Podría decir que me sentía apenado si no fuese por que era una cruda mentira. Al oír como abrí la puerta, la mujer más anciana se levantó, tras dejar al niño sobre la cama, y se puso frente a la jovencilla. Pedía que cualquier cosa que quisiera hacerle a la niña, que se la hiciese a ella. Alcé la espada para degollar a la mujer, que cerró los ojos esperando la sentencia de muerte, pero solté un suspiro y la envainé. Parecía ser aterrador, manchado de sangre y de sudor, con una mirada asesina clavada en los ojos.
— No os voy a matar. No sé si merecéis el mismo castigo que el usurpador, pero no voy a arriesgarme. Os queda vedada la salida de la ciudad, y si por algún motivo que considere válido, siempre os acompañará una escolta. Me juraréis lealtad a cambio de vuestra vida. Y si no lo queréis, mataos, que poco me importa.
Y ya no tenía nada que hacer.
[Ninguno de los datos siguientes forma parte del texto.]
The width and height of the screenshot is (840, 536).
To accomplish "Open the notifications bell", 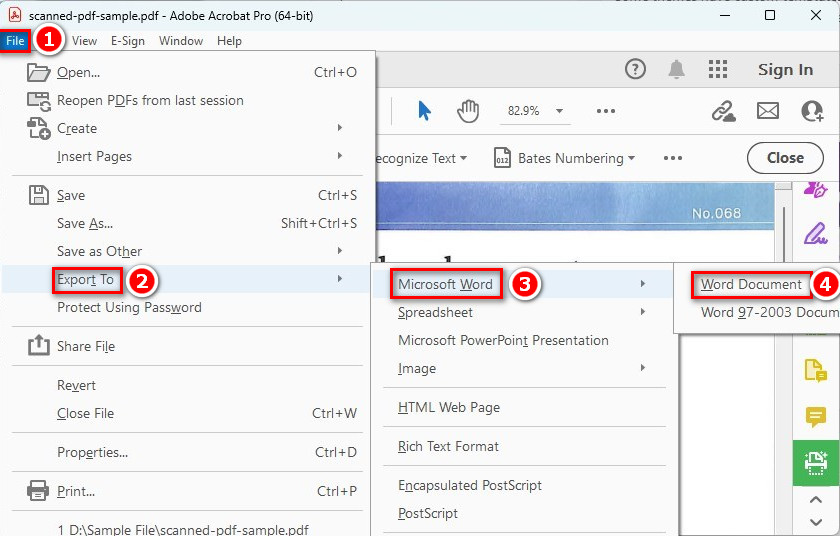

Bueno, nada salvo ir a por la corona. Mi corona.
No perdí demasiado tiempo en abrirme paso hacia las criptas, y en lo que sí perdí tiempo fue en pasar entre las estatuas y las tumbas de cada rey Schwarzblut, aunque el único que realmente me interesaba era el primero, y su corona ceñiría su cabeza, pues la Casa Schwarzblut volvía a surgir de las cenizas, desde aquella noche en la que todo nos fue robado.
Finalmente llegué al susodicho ataúd, hecho de mármol negro y esculpido en similitud a Nachtkind der Schwarzblut, el que inició la estirpe de la que era miembro, el que hizo forjar la Feuerklau y engañó al dragón para robarle su aliento de llamas. Él lo inició todo. Yo lo iba a continuar.
Abrí la tumba y no quedaban huesos, solo quedaba un polvo negruzco y una simple corona de plata, ondeada, como si fuese una banda de llamas. Esa sería la corona que ciñese mi cabeza, y mi espada sería mi cetro, y en el Mango Palacio hallábase mi trono.
Limpié la corona con mi capa, para sacarle brillo y quitarle el polvo, y adorné mi cabeza con ella, y volví todo lo andado, hasta la sala del trono, de donde agarré al usurpador por su cabeza y salí fuera, arrastrándole conmigo.
— ¡La batalla ha terminado, y el usurpador ha caído! ¡Por el derecho que me dan mi brazo y mi espada, por ser el único príncipe de los infiernos sin rey, me proclamo rey de los Reinos Renegados!
Alcé al usurpador para que mis tropas pudiesen verlo, y lo lancé a las masas, y me di la vuelta y volví a entrar en la sala del trono, y me senté en aquel trono negro. Finalmente, en mi rostro apareció una sonrisa.